İstanbul’da üç koldan yürüyüşe geçen işçiler her fabrika önünde güçlerini ve örgütlülüklerini yükselterek yürüdüler İzmit ve Gebze tarafından Kadıköy’e, Levent tarafından Mecidiyeköy ve Taksim’e diğer yanda ise Topkapı’ya ulaşan işçiler hükümetin kendilerine karşı çıkardığı yasanın geri çekilmesini istediklerini, DİSK’in kapatılamayacağını haykırdılar. Kadıköy tarafında işçilerin üzerine açılan ateş sonucunda üç işçi öldürüldü. Sonuç olarak direniş karşısında çaresizleşen burjuvazi geri adım atmak zorunda kaldı, yasa geri çekildi.

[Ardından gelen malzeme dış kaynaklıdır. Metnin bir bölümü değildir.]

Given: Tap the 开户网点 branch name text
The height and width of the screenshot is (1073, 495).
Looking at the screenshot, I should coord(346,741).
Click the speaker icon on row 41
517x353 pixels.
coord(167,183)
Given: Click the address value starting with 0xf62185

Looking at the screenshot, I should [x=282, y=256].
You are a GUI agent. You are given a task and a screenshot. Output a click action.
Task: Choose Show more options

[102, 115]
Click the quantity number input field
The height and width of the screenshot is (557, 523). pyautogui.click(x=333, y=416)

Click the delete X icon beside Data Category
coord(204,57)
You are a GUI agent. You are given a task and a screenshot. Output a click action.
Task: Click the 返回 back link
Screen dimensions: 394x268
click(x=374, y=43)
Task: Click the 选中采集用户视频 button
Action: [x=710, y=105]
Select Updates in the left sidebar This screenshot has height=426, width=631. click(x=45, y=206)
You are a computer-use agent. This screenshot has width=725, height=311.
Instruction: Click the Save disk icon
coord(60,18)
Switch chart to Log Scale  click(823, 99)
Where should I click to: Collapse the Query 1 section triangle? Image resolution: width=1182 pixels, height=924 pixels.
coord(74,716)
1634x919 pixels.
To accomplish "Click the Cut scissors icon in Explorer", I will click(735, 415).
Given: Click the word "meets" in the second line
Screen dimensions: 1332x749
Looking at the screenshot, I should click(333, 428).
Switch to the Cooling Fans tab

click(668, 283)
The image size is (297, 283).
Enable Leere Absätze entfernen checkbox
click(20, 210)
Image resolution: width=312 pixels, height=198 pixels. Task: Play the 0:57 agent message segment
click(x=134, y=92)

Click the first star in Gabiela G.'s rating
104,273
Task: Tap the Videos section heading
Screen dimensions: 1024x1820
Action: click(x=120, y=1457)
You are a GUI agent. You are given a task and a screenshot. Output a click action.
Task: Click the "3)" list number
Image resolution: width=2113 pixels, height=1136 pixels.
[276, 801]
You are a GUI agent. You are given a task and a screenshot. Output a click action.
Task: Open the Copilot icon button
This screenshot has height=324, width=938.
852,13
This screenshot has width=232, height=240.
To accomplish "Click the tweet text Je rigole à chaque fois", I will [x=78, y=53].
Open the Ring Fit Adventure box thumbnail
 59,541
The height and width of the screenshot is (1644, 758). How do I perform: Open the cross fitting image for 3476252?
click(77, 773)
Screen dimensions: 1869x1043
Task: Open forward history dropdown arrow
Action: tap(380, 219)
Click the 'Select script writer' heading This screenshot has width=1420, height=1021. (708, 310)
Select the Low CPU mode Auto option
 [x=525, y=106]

Yeni 15-16 Haziranlar yaratacağız
15-16 Haziran’ın 37. yıl dönümünde Birlik Dayanışma Hareketi de bir basın açıklaması ve panel gerçekleştirdi. 16 Haziran 2007 14.30’da Taksim Tramvay durağında yapılan basın açıklamasında 15-16 Haziranın hala bizlere yol gösterdiğini ve işçilerin örgütlü gücünün tekrar oluşturulması ve yeni 15-16 Haziranlar yaratmanın önemi üzerine konuşuldu. “İş ekmek yoksa barış da yok”, Yaşasın işçilerin birliği halkların kardeşliği” “yolumuz işçi sınıfının yoludur” sloganlarının atıldığı basın açıklaması, saat 16.00’da Ürün Sosyalist Dergi bürosunda yapılacak panel duyurusuyla sonlandırıldı. Yapılan bu basın açıklaması Birlik Dayanışma Hareketinin 1980 sonrasında tek başına yaptığı ilk eylem olması adına da önemliydi.
Ürün sosyalist Dergi bürosunda Yetgül KARAÇELİK başkanlığında gerçekleştirilen panelde 15-16 Haziranı yaşamış Hamit ŞİNDİ o günleri, direnişi nasıl ördüklerini burjuvazinin kendilerine karşı yaptıklarını ve sonuç olarak işçilerin burjuvaziye nasıl geri adım attırdıklarını, günümüzde de bu hareketin tekrar canlandırılması gerektiğini anlatan bir konuşma yaptı. TÜM-İGD temsilcisi Murat NERGİZ ise gençlik açısından 15-16 Haziran’ın önemi ve günümüzde gençliğin yolunun neden işçi sınıfının yolu olması gerektiğini, gençliğin işçi sınıfı hareketinin ayrılmaz bir parçası olduğunu anlattı. Dinleyicilerin de katkı sağladığı panelde o günleri yaşayan ve direnişin içinde olan arkadaşlarımız deneyimlerini aktardı.